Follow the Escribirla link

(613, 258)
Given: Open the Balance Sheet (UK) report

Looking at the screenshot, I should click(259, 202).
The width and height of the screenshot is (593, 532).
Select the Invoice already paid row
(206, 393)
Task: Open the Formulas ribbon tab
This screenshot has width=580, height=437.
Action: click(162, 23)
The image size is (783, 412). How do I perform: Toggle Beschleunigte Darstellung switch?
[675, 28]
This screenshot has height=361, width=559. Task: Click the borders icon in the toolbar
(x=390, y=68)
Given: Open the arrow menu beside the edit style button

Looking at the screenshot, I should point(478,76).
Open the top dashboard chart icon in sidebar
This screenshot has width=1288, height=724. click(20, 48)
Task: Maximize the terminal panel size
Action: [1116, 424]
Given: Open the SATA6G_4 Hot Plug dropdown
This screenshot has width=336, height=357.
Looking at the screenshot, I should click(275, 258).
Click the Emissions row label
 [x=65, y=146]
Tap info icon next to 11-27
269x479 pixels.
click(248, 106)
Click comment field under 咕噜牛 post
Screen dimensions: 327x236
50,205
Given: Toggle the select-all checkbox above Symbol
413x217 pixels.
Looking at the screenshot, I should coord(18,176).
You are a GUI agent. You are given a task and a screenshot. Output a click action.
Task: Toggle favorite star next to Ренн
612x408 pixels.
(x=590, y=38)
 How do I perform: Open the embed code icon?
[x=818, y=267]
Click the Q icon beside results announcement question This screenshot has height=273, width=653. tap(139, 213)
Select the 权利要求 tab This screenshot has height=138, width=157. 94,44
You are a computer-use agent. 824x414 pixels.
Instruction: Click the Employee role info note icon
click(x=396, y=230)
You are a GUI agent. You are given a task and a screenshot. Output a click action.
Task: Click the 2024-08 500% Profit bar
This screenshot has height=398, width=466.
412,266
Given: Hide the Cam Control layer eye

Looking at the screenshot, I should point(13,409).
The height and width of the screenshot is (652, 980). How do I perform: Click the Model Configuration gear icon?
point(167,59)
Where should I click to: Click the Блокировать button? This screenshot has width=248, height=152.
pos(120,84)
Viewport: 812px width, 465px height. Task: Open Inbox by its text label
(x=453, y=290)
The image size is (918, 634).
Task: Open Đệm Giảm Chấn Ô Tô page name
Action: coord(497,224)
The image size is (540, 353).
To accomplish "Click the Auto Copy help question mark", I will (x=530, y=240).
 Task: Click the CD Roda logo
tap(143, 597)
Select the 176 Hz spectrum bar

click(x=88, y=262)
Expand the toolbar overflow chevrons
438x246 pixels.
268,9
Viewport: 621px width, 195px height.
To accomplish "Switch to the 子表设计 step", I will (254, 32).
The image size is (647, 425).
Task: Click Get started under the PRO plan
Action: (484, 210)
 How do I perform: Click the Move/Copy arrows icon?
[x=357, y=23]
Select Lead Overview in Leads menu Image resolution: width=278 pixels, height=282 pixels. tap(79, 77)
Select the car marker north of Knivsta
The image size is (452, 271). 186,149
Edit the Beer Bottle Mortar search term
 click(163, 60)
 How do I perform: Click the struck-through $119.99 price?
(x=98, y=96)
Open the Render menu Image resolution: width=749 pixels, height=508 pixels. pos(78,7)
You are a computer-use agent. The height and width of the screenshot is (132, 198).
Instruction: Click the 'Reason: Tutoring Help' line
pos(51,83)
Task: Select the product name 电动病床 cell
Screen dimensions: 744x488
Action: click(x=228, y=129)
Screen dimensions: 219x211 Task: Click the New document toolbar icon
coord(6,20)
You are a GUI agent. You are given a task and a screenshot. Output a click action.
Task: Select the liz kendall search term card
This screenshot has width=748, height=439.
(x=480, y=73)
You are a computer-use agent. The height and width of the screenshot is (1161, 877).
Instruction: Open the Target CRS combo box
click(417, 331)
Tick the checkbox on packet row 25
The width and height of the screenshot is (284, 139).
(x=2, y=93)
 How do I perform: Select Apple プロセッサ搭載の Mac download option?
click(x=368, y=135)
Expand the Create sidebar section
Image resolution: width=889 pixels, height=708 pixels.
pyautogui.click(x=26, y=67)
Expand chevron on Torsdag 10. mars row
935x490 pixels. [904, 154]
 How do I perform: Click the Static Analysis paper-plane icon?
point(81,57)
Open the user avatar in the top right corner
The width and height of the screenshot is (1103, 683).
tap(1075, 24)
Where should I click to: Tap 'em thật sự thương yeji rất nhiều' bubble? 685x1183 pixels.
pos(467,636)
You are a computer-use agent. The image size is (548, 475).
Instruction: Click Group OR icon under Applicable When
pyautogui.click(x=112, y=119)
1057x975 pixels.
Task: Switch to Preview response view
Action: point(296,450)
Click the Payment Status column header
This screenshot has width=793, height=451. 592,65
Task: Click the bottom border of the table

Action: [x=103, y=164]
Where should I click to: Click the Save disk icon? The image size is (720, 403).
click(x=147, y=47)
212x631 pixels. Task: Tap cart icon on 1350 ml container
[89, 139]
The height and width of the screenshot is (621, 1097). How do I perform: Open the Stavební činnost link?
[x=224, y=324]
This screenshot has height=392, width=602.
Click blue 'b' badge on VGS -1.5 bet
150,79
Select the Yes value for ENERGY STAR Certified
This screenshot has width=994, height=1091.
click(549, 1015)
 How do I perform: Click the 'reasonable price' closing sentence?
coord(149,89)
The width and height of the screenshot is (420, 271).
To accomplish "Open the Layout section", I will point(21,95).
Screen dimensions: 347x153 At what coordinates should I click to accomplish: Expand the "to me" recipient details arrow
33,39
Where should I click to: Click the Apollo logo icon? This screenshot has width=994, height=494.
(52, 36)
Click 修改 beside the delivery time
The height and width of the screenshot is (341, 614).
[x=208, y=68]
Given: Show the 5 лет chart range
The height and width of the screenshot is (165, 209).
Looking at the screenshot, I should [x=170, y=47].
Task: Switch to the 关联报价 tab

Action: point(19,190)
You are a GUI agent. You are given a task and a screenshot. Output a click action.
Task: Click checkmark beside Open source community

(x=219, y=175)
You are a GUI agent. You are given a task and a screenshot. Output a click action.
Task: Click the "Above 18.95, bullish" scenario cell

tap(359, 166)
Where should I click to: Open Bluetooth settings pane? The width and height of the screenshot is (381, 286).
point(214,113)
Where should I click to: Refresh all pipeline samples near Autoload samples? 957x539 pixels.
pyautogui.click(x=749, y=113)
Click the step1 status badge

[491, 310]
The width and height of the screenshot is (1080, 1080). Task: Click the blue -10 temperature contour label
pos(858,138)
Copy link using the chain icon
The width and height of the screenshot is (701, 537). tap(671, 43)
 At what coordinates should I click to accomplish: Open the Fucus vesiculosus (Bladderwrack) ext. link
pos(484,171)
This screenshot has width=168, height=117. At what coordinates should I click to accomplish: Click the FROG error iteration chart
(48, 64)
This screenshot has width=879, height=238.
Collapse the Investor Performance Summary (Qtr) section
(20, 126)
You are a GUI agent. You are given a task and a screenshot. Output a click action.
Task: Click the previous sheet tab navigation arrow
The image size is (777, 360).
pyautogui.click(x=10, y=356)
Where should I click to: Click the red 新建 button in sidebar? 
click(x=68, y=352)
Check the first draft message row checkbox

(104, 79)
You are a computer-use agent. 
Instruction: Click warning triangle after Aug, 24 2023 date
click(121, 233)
=-=-=-=-=
■ **Exercise description**
Please repeat the listing exactly, with nothing left out.

■ **The completed task**
Follow the Escribirla link

(613, 258)
Given: Open the Balance Sheet (UK) report

Looking at the screenshot, I should click(259, 202).
The width and height of the screenshot is (593, 532).
Select the Invoice already paid row
(206, 393)
Task: Open the Formulas ribbon tab
This screenshot has width=580, height=437.
Action: click(162, 23)
The image size is (783, 412). How do I perform: Toggle Beschleunigte Darstellung switch?
[675, 28]
This screenshot has height=361, width=559. Task: Click the borders icon in the toolbar
(x=390, y=68)
Given: Open the arrow menu beside the edit style button

Looking at the screenshot, I should point(478,76).
Open the top dashboard chart icon in sidebar
This screenshot has width=1288, height=724. click(20, 48)
Task: Maximize the terminal panel size
Action: [1116, 424]
Given: Open the SATA6G_4 Hot Plug dropdown
This screenshot has width=336, height=357.
Looking at the screenshot, I should click(275, 258).
Click the Emissions row label
 [x=65, y=146]
Tap info icon next to 11-27
269x479 pixels.
click(248, 106)
Click comment field under 咕噜牛 post
Screen dimensions: 327x236
50,205
Given: Toggle the select-all checkbox above Symbol
413x217 pixels.
Looking at the screenshot, I should coord(18,176).
You are a GUI agent. You are given a task and a screenshot. Output a click action.
Task: Toggle favorite star next to Ренн
612x408 pixels.
(x=590, y=38)
 How do I perform: Open the embed code icon?
[x=818, y=267]
Click the Q icon beside results announcement question This screenshot has height=273, width=653. tap(139, 213)
Select the 权利要求 tab This screenshot has height=138, width=157. 94,44
You are a computer-use agent. 824x414 pixels.
Instruction: Click the Employee role info note icon
click(x=396, y=230)
You are a GUI agent. You are given a task and a screenshot. Output a click action.
Task: Click the 2024-08 500% Profit bar
This screenshot has height=398, width=466.
412,266
Given: Hide the Cam Control layer eye

Looking at the screenshot, I should point(13,409).
The height and width of the screenshot is (652, 980). How do I perform: Click the Model Configuration gear icon?
point(167,59)
Where should I click to: Click the Блокировать button? This screenshot has width=248, height=152.
pos(120,84)
Viewport: 812px width, 465px height. Task: Open Inbox by its text label
(x=453, y=290)
The image size is (918, 634).
Task: Open Đệm Giảm Chấn Ô Tô page name
Action: coord(497,224)
The image size is (540, 353).
To accomplish "Click the Auto Copy help question mark", I will (x=530, y=240).
 Task: Click the CD Roda logo
tap(143, 597)
Select the 176 Hz spectrum bar

click(x=88, y=262)
Expand the toolbar overflow chevrons
438x246 pixels.
268,9
Viewport: 621px width, 195px height.
To accomplish "Switch to the 子表设计 step", I will (254, 32).
The image size is (647, 425).
Task: Click Get started under the PRO plan
Action: (484, 210)
 How do I perform: Click the Move/Copy arrows icon?
[x=357, y=23]
Select Lead Overview in Leads menu Image resolution: width=278 pixels, height=282 pixels. tap(79, 77)
Select the car marker north of Knivsta
The image size is (452, 271). 186,149
Edit the Beer Bottle Mortar search term
 click(163, 60)
 How do I perform: Click the struck-through $119.99 price?
(x=98, y=96)
Open the Render menu Image resolution: width=749 pixels, height=508 pixels. pos(78,7)
You are a computer-use agent. The height and width of the screenshot is (132, 198).
Instruction: Click the 'Reason: Tutoring Help' line
pos(51,83)
Task: Select the product name 电动病床 cell
Screen dimensions: 744x488
Action: click(x=228, y=129)
Screen dimensions: 219x211 Task: Click the New document toolbar icon
coord(6,20)
You are a GUI agent. You are given a task and a screenshot. Output a click action.
Task: Select the liz kendall search term card
This screenshot has width=748, height=439.
(x=480, y=73)
You are a computer-use agent. The height and width of the screenshot is (1161, 877).
Instruction: Open the Target CRS combo box
click(417, 331)
Tick the checkbox on packet row 25
The width and height of the screenshot is (284, 139).
(x=2, y=93)
 How do I perform: Select Apple プロセッサ搭載の Mac download option?
click(x=368, y=135)
Expand the Create sidebar section
Image resolution: width=889 pixels, height=708 pixels.
pyautogui.click(x=26, y=67)
Expand chevron on Torsdag 10. mars row
935x490 pixels. [904, 154]
 How do I perform: Click the Static Analysis paper-plane icon?
point(81,57)
Open the user avatar in the top right corner
The width and height of the screenshot is (1103, 683).
tap(1075, 24)
Where should I click to: Tap 'em thật sự thương yeji rất nhiều' bubble? 685x1183 pixels.
pos(467,636)
You are a computer-use agent. The image size is (548, 475).
Instruction: Click Group OR icon under Applicable When
pyautogui.click(x=112, y=119)
1057x975 pixels.
Task: Switch to Preview response view
Action: point(296,450)
Click the Payment Status column header
This screenshot has width=793, height=451. 592,65
Task: Click the bottom border of the table

Action: [x=103, y=164]
Where should I click to: Click the Save disk icon? The image size is (720, 403).
click(x=147, y=47)
212x631 pixels. Task: Tap cart icon on 1350 ml container
[89, 139]
The height and width of the screenshot is (621, 1097). How do I perform: Open the Stavební činnost link?
[x=224, y=324]
This screenshot has height=392, width=602.
Click blue 'b' badge on VGS -1.5 bet
150,79
Select the Yes value for ENERGY STAR Certified
This screenshot has width=994, height=1091.
click(549, 1015)
 How do I perform: Click the 'reasonable price' closing sentence?
coord(149,89)
The width and height of the screenshot is (420, 271).
To accomplish "Open the Layout section", I will point(21,95).
Screen dimensions: 347x153 At what coordinates should I click to accomplish: Expand the "to me" recipient details arrow
33,39
Where should I click to: Click the Apollo logo icon? This screenshot has width=994, height=494.
(52, 36)
Click 修改 beside the delivery time
The height and width of the screenshot is (341, 614).
[x=208, y=68]
Given: Show the 5 лет chart range
The height and width of the screenshot is (165, 209).
Looking at the screenshot, I should [x=170, y=47].
Task: Switch to the 关联报价 tab

Action: point(19,190)
You are a GUI agent. You are given a task and a screenshot. Output a click action.
Task: Click checkmark beside Open source community

(x=219, y=175)
You are a GUI agent. You are given a task and a screenshot. Output a click action.
Task: Click the "Above 18.95, bullish" scenario cell

tap(359, 166)
Where should I click to: Open Bluetooth settings pane? The width and height of the screenshot is (381, 286).
point(214,113)
Where should I click to: Refresh all pipeline samples near Autoload samples? 957x539 pixels.
pyautogui.click(x=749, y=113)
Click the step1 status badge

[491, 310]
The width and height of the screenshot is (1080, 1080). Task: Click the blue -10 temperature contour label
pos(858,138)
Copy link using the chain icon
The width and height of the screenshot is (701, 537). tap(671, 43)
 At what coordinates should I click to accomplish: Open the Fucus vesiculosus (Bladderwrack) ext. link
pos(484,171)
This screenshot has width=168, height=117. At what coordinates should I click to accomplish: Click the FROG error iteration chart
(48, 64)
This screenshot has width=879, height=238.
Collapse the Investor Performance Summary (Qtr) section
(20, 126)
You are a GUI agent. You are given a task and a screenshot. Output a click action.
Task: Click the previous sheet tab navigation arrow
The image size is (777, 360).
pyautogui.click(x=10, y=356)
Where should I click to: Click the red 新建 button in sidebar? 
click(x=68, y=352)
Check the first draft message row checkbox

(104, 79)
You are a computer-use agent. 
Instruction: Click warning triangle after Aug, 24 2023 date
click(121, 233)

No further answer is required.